Edward Rooney

Edward Rooney is the news editor at the Herald on Sunday.

Super-city splurge

As Auckland Council reaches the six-month mark, Edward Rooney investigates the millions of dollars being poured into the private sector to prop up basic council services.
Split Enz sang of spending Six Months in a Leaky Boat. It seems Auckland Council has spent six months leaking money to contracting consultants.
Auckland Council is paying almost $2 million a month to outsource planning work as it struggles to keep pace - even during a slow period of construction.
The Aucklander sought information on the amounts consultants had billed Auckland Council since November 1 last year.
The council is unable to provide detailed information and asked The Aucklander for almost $3000 to pay for a person to spend a week compiling an itemised account of the work it has contracted out.
However, from what we can glean:
Since taking up the new administration, the value of contracts let out until March 31 this year in the planning department comes to $8.75 million. For a five-month period that's an average of $1.75 million a month.
Other departments also letting out significant contracts are regulatory ($3.02 million) and human resources ($442,000).
Mt Eden resident Vivien Fergusson is aghast when The Aucklander tells her the cost of consultant planning. "That's totally spectacular," she says.
Mrs Fergusson is particularly critical of planning processes by council.

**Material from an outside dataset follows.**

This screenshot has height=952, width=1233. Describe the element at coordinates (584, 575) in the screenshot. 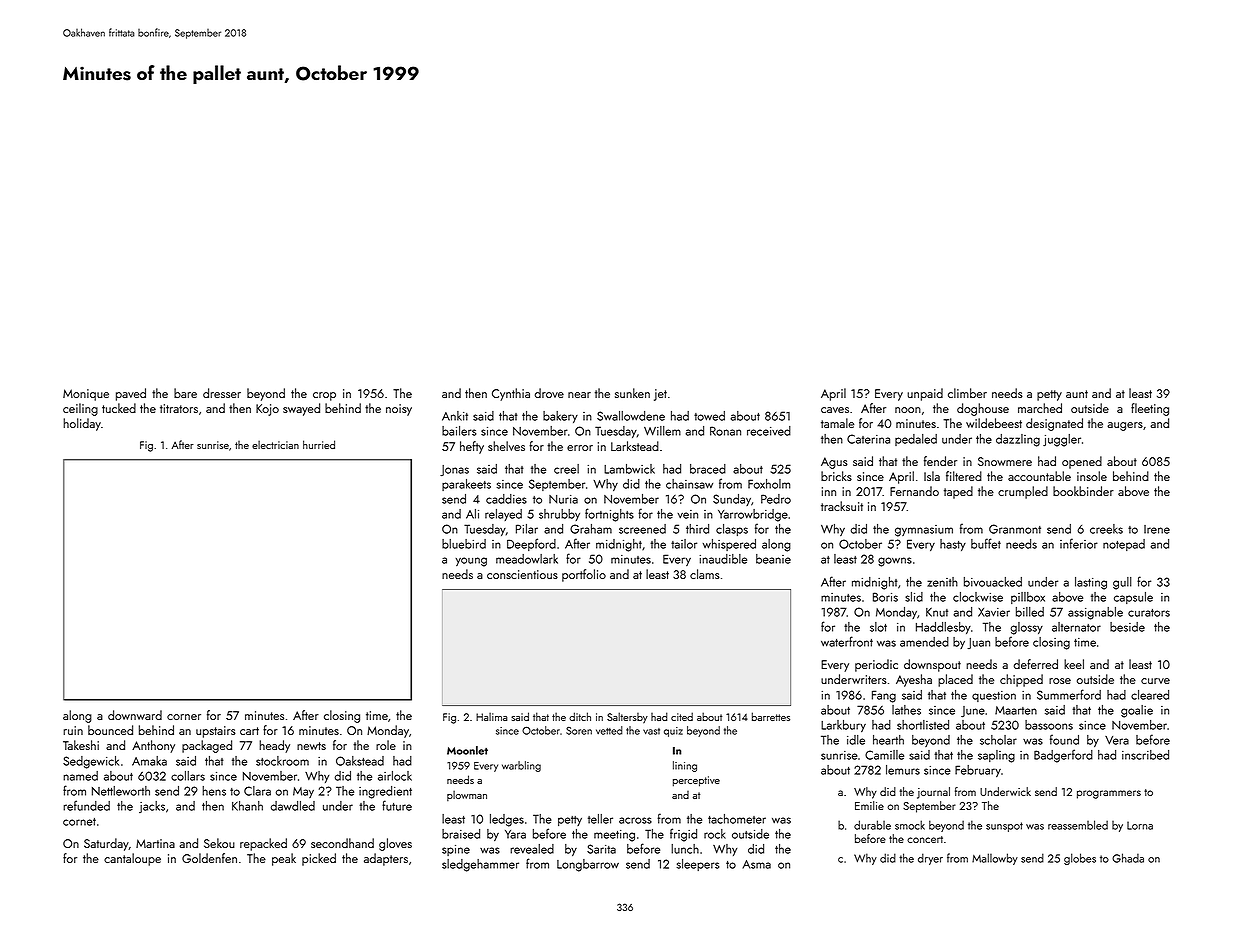

I see `portfolio` at that location.
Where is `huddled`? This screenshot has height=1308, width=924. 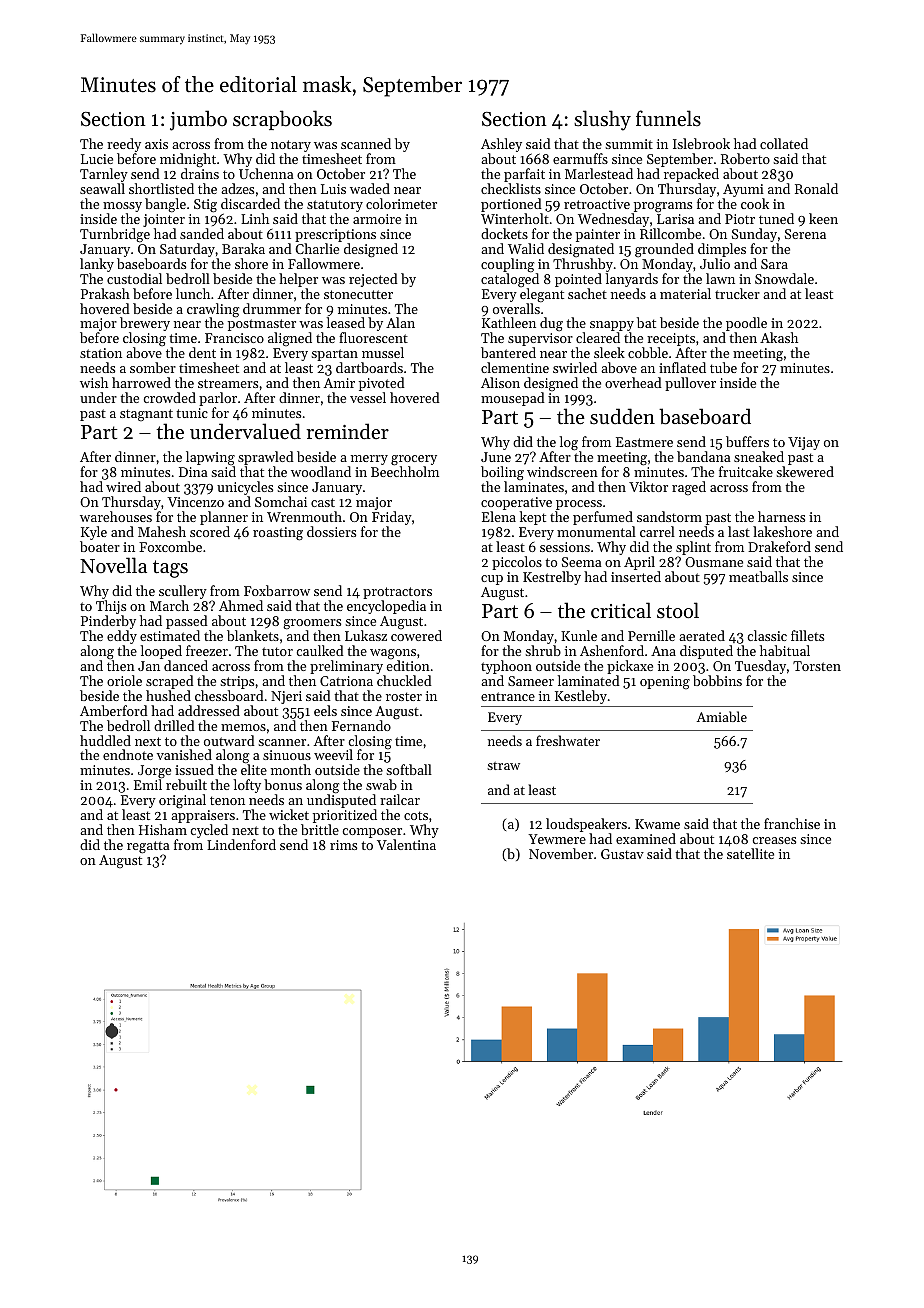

She believes successive councils have used rates money to enforce the degradation of her area for the past 30 years.
"The council uses our money to spoil our city," she says.
Deputy mayor Penny Hulse is fuming about the cost of outside consultants.


"Look, it doesn't surprise me, to be honest," she says. "I do think we need to hold [Local Government Minister] Rodney Hide and the Auckland Transition Agency to account for the rather large costs we are having to bear. We're over 100 planners short."
Previous councils across Auckland had about 10,000 staff which the Auckland Transition Agency attempted to reduce to about 8500 positions. "We are sitting at around 7800-ish so there is still a shortfall of staff," Ms Hulse says, adding she believes the planning department is where the shortage is being felt the most.
Council chief planning officer Roger Blakeley defends the use of consultants, saying there is a wide range of complex activities requiring specialist skills.
"It makes commercial sense to bring in external expertise when it is required rather than permanently increasing staff numbers," he says.
"We constantly review the balance of staff and consultants to ensure the mix is right and to ensure that projects and services are delivered efficiently and effectively so that Aucklanders get value for money from their council."
Despite the $8.7 million injection of work from consultants over the past six months, Auckland Master Builders Association president Darrell Trigg says builders report that little progress has been made in getting planning permits from the council.
"Our members are saying one of the frustrations is still the timeline for getting projects under way," he says.
"I'm not sure if this new council has had time to bed in yet but if there was a magic wand to wave and provide a solution our members would be very happy, put it that way."
Builders are keen to get the word out that they are not the ones holding up the works.
"It's like a well-worn record now that no one seems to be listening to," he says. "Once we get to the actual building, that's the easy part."
Statistics NZ announced last week the number of building consents issued in Auckland for the year ended March was 3579 units, down 1.4 per cent on the previous year. The trend for the number of new dwellings authorised, including apartments, has fallen steadily since April last year to the lowest level since statistics on them were first compiled in 1982.
Mayor Len Brown told The Aucklander in January it would take another six to 12 months for the full costs of the transition to be known. Ms Hulse now says it may take longer. "Costs are still being absorbed, as you can see by the figures you have obtained."
She says the council is being criticised for a 4.9 per cent increase in rates while having to grapple with transition costs. "It's like the movie Men In Black. It's like people have had a penlight pointed in their eyes and they've forgotten that we've been saddled with all these costs.
"We're in here just trying to make this damn thing work."
The most recently released figures for the transition costs were a $56 million bill to support day-to-day computerised functions, such as human resources, payroll, the financial system and purchasing.
In March the set-up costs for the Super-city were estimated at $200 million. Ms Hulse said she was criticised for claiming the transition costs would be "upwards of $200 million".
"I was pooh-poohed for that but I'm prepared to stick by it. Rodney Hide has been saying $90 million but it's going to be a lot more than that. We need to sheet this home to the ATA and Rodney Hide."
AUT Public Policy Institute's director David Wilson said the new council was never going to deliver great savings, especially once the loss of expertise and institutional knowledge was factored in. "This is another example really of the kinds of hidden costs that result from a massive restructure," he says. "Any talk of cost savings prior to the restructure are laid bare by this sort of information."